May/June 2020
Communities: Government
Staff Augmentation: Promise or Pitfall?
BY MICHAEL S. ELLEGOOD, P.E., AND NEIL DOBLER, P.E.

In the aftermath of the 2008 recession, industries, employers, and public agencies tightened their belts. Many public agencies, including public works agencies, offered incentives to senior staff to encourage retirement. As these staff members left, they took with them decades of technical knowledge.
As the nation emerged from the recession, the demand for infrastructure investment grew. Agencies charged with providing infrastructure were now faced with the challenge of delivering projects, without experienced staff. As workload increased and unemployment rates tumbled, the ability of government agencies to hire technical staff diminished. As a result, the consultant community was essential to providing the technical skills needed for project planning, design, and construction oversight.

Since then, one problem has remained. In many cases, there is not enough staff to provide proper oversight of the consultant’s work and the preliminary planning necessary to develop capital improvement programs.
To temporarily relieve this problem, some agencies have turned to “staff augmentation”: a practice by which consultant personnel are contracted to provide technical oversight and help to develop the experience and technical judgment of agency personnel. In this role, consultant personnel act as agency staff performing plan review, technical coordination, and project management, and fill technical skill gaps within the agency. They take direction from agency management and act as a resource to other agency staff. They become a true extension of staff. This practice has become common at many state and local public works agencies over the last decade.
Win-Win?
For the consultant, these assignments can be quite advantageous. The assigned staff become highly utilized; there is little or no consultant firm liability for work done; and the consultant learns the inner workings of the public agency and details about potential future work, consultant selection processes, and the agency’s oversight and project management practices. More important, close and often personal relationships are built; the assigned consultant staff become “trusted advisors” to the agency. This will serve well in future marketing activities.
For the agency, these arrangements can also be very advantageous. The consultant’s skilled staff are brought on to handle technical issues, thus exposing less-experienced agency staff to more technically qualified personnel. The consultant not only provides technical depth but also becomes a resource for other agency staff—a “go-to” person who can provide both answers and guidance from a depth of experience. Agency staff learn and benefit from an on-site mentor, and projects get delivered.
Potential Challenges
However, with this promise, there can also be pitfalls. Because of the intimacy that develops when people work closely together over time, the lines between consultant and agency can become blurred. Conflicts of interest can occur—for example, in involving the consultant in consultant selection.
Without a doubt, the on-site consultant will walk a fine line between maintaining neutrality on behalf of the agency and promoting his or her firm as all good consultants must do.
In addition, it is important for the consultant’s staff members to be aware of their authority limits.
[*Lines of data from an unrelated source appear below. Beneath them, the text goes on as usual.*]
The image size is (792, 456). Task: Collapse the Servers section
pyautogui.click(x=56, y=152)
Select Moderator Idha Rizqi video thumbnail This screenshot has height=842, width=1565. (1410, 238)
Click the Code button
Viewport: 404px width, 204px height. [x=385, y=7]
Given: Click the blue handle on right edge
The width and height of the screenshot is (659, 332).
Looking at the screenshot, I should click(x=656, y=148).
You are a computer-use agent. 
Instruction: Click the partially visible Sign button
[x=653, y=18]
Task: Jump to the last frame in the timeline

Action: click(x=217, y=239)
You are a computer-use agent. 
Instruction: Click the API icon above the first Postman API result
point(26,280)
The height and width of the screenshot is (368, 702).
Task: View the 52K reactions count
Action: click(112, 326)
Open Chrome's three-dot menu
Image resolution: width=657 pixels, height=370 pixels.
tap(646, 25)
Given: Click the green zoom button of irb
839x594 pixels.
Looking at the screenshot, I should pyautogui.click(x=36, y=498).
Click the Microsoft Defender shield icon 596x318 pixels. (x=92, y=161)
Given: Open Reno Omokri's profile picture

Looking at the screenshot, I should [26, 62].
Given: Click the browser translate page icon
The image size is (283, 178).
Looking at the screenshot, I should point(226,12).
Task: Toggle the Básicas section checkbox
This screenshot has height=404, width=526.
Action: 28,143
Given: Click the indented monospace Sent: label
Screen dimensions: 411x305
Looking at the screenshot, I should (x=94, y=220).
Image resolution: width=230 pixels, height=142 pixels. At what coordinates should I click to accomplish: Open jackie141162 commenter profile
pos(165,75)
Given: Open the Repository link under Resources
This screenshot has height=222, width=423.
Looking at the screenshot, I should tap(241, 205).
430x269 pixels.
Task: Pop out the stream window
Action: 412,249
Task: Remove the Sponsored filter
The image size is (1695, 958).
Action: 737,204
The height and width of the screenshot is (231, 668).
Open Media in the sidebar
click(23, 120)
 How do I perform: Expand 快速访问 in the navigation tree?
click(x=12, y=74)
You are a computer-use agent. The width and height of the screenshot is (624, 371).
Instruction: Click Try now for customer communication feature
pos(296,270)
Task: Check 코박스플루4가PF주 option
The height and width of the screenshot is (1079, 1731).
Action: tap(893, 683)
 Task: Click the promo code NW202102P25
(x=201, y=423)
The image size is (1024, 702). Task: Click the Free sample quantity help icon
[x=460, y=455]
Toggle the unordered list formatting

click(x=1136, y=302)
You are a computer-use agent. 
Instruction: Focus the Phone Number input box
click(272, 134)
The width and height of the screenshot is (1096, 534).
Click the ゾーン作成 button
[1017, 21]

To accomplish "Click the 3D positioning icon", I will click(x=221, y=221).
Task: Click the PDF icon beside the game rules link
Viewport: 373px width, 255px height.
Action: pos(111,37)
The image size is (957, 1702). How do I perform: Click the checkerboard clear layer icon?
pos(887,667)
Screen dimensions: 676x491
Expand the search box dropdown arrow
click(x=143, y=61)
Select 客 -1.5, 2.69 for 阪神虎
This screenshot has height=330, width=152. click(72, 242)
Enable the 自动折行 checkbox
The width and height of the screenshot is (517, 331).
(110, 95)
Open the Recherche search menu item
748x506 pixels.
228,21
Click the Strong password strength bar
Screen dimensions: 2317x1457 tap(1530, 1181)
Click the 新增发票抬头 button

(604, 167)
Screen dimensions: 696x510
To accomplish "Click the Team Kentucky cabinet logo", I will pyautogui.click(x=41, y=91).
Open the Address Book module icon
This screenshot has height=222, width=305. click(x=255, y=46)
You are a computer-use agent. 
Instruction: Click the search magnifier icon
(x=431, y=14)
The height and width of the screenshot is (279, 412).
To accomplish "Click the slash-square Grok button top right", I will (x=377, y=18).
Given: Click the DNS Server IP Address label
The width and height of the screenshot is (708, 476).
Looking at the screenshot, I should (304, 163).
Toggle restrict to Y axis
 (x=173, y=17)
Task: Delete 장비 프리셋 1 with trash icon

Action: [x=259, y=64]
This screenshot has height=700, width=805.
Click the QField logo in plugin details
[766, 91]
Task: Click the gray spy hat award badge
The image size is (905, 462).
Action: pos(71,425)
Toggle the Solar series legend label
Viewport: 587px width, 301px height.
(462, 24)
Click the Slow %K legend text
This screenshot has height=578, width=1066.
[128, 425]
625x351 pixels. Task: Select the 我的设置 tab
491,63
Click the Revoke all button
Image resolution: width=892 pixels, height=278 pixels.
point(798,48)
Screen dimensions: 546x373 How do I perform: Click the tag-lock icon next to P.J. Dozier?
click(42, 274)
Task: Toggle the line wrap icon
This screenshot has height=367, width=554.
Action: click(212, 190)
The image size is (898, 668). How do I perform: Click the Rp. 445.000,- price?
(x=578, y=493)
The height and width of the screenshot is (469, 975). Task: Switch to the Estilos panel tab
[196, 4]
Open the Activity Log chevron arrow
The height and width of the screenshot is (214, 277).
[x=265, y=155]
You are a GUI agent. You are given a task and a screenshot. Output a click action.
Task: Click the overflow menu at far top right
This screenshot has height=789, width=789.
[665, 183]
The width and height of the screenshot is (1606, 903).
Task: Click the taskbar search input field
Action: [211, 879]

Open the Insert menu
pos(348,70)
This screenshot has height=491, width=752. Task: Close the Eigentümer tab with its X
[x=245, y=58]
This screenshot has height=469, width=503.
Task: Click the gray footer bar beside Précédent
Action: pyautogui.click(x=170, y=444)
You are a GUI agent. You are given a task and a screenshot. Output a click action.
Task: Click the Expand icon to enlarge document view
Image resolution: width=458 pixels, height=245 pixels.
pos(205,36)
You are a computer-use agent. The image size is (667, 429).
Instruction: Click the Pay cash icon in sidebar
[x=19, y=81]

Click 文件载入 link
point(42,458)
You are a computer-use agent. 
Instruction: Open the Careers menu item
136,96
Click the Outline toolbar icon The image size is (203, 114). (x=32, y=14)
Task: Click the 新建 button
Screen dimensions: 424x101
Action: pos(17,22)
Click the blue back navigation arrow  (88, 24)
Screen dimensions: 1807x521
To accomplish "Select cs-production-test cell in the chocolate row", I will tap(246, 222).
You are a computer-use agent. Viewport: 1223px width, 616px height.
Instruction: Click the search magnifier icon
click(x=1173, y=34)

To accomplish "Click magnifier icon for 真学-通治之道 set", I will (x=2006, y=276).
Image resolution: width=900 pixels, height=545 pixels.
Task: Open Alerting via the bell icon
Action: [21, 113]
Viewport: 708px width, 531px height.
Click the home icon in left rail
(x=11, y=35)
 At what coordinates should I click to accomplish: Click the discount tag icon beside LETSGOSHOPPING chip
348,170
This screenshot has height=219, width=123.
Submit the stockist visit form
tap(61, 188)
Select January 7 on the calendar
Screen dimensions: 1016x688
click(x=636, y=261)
While these limits completely depend on the agency’s wishes, the limits must be spelled out and understood by all. For example, can the lent consultant provide instructions directly to other consultants?
The individual selected by the consultant firm must be of unquestioned integrity and must be constantly aware of the potential for conflicts of interest as well as limits. In a staff augmentation role, the consultant must remain loyal to the agency while still remembering that the parent firm is the employer.
Some tips:
- Assign consultant staff with the requisite skills and experience, but also with excellent communication and interpersonal skills.
- Limit the engagement of consultant staff to technical matters only; avoid any involvement that might appear to be a conflict of interest.
- Identify the limits of the lent staff’s authority and document those limits.
- Avoid potential or perceived conflicts of interest, particularly in consultant selection or in oversight.
- Identify in the contractual arrangements the liability, if any, of the consultant firm for any errors or omissions of the assigned staff.
Staff augmentation can be a highly effective tool to move projects along and provide training and mentoring to agency staff with less experience. But limits should be placed on lent staff’s authority to avoid the appearance of conflicts of interest.
Michael S. Ellegood, P.E., is a practicing civil engineer. He previously served as public works director, county engineer, and transportation director for Maricopa County, Arizona. He is a past president of the Arizona Society of Professional Engineers. NSPE member Neil Dobler, P.E., is a senior vice president with Bartlett & West Inc. He has served as public works director for the City of Topeka, Kansas, and is currently on the city council.